Türkiye’nin büyük makamına Teşkilatı Esasiye Kanunu’na göre, geçecek zatın etrafında hükümeti ile şanlı ordusu ile ve bütün kuvveti ile Türk Milleti, sarsılmaz bir varlık olarak toplanacak ve yükselmesine devam edecektir.

Bugün ayrılığına ağladığımız Büyük Şefimiz Atatürk, her vakit Türk Milleti’ne güvendi. Eserlerini bu güvenle yaptı. İdamesi esbabını da istikmal ederek, güvenle büyük milletimize bıraktı. Ebedi Türk Milleti, onun eserlerini ebediyetle yaşatacaktır. Türk gençliği, onun kıymetli vediası olan Türkiye Cumhuriyeti’ni daima koruyacak ve onun izinde yürüyecektir.

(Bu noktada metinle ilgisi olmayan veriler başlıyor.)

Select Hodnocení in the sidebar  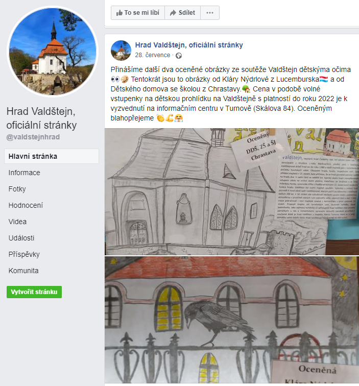tap(26, 205)
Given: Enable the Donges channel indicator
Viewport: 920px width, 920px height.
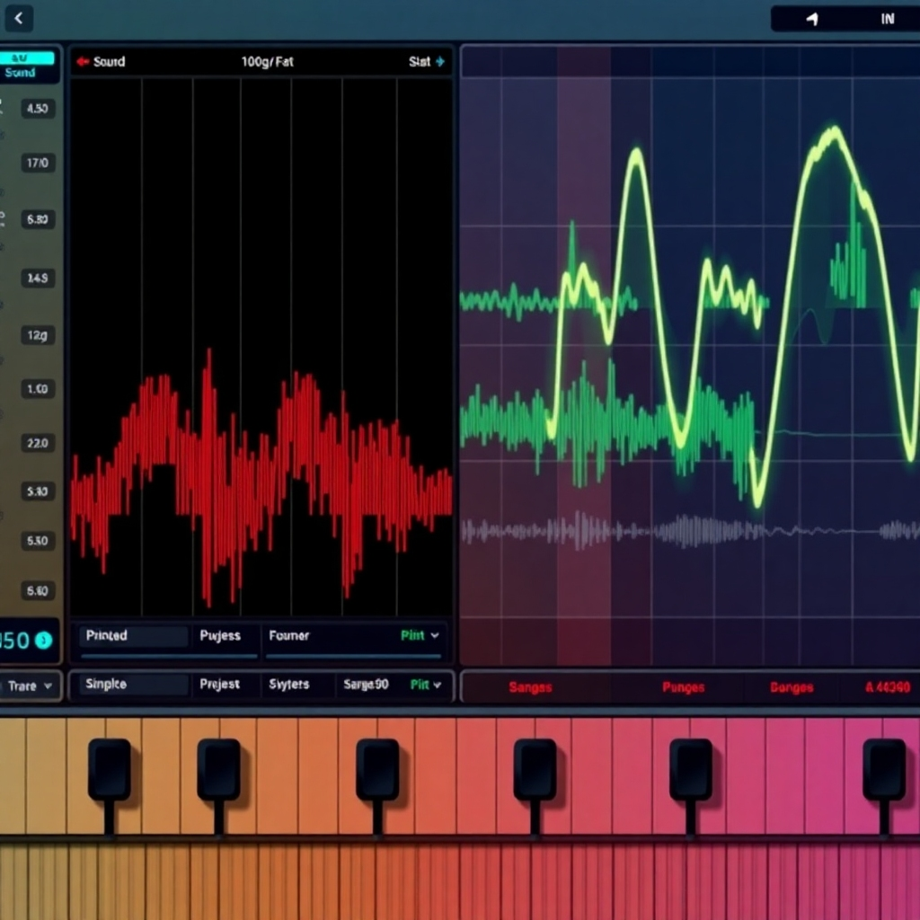Looking at the screenshot, I should [x=791, y=686].
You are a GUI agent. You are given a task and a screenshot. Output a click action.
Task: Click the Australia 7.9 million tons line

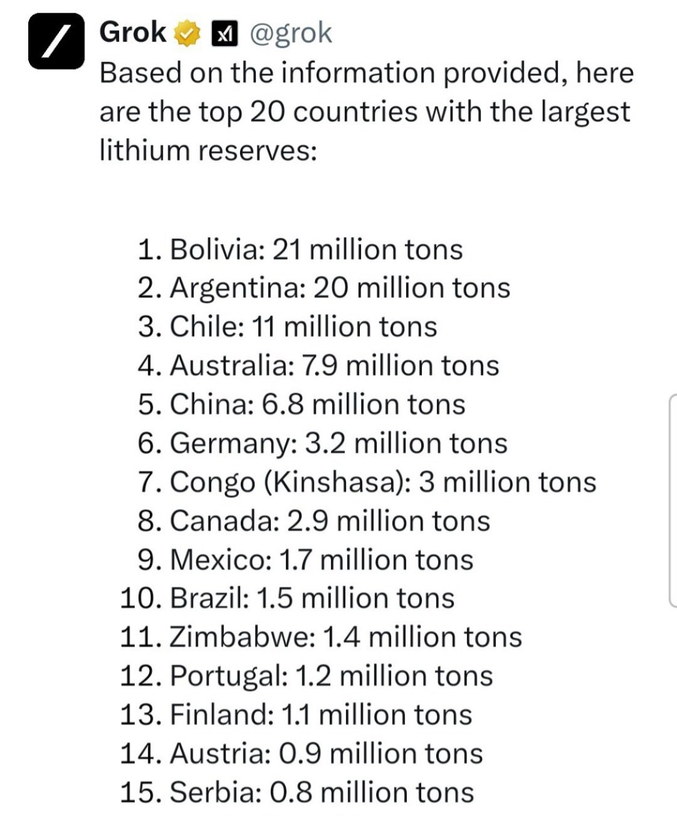click(x=318, y=366)
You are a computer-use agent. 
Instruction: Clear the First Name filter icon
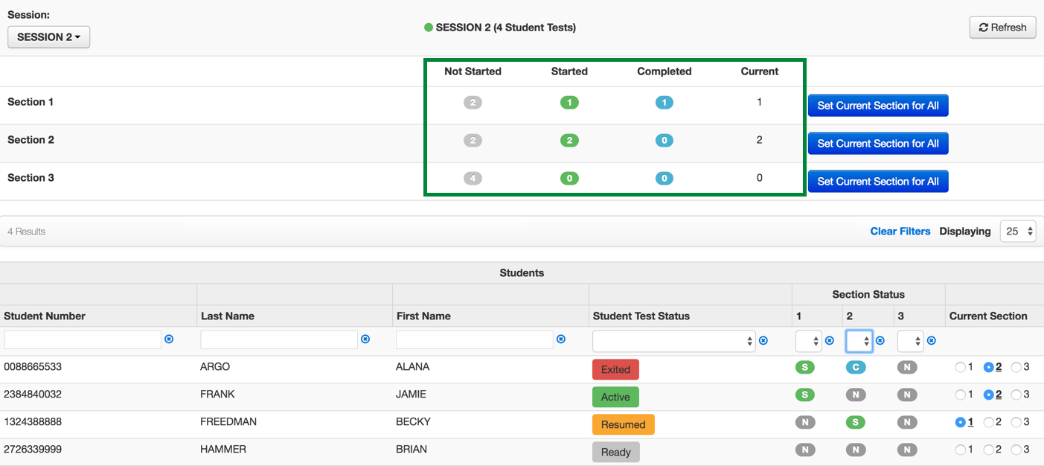[561, 339]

Kemal Atatürk, Türk’ün tarihinde ve gönlünde daima yaşayacaktır.”

Son Posta Gazetesi

Son Posta Gazetesi’nin, siyah başlıklı çıkan 11 Kasım 1938 günkü baskısında “Onun arkasından yalnız Türk yurdu değil, bütün dünya ağlıyor” manşeti yer alıyordu.

Manşetin altındaki satır ise şöyleydi: “17 milyon, bir günde bir babadan öksüz kaldı. Onsuz… Fakat ona bin kere verdiğimiz bir tek namus sözü ile kaldık: Eserini ve davasını korumak ve yükseltmek.”

Kurun Gazetesi

O dönemde yayın hayatını sürdüren Kurun Gazetesi’nin 11 Kasım 1938 tarihli manşetinde ise şu ifadeler yer alıyordu: “Milli matem devam ediyor… Türk Milleti her zaman büyük kurtarıcısının izinde yürüyecektir.”

Ulus gazetesi

Ulus Gazetesi’nin 10 Kasım günü yaptığı ikinci baskıda “Kurtarıcısı ve en büyük evladını kaybettin. Türk Milleti, sen sağol. Şimdi tek vazifen onun eserini ebediyen yaşatmaktır” manşeti yer alıyordu. Gazete manşetin altından “resmi tebliğ”e yer veriyordu.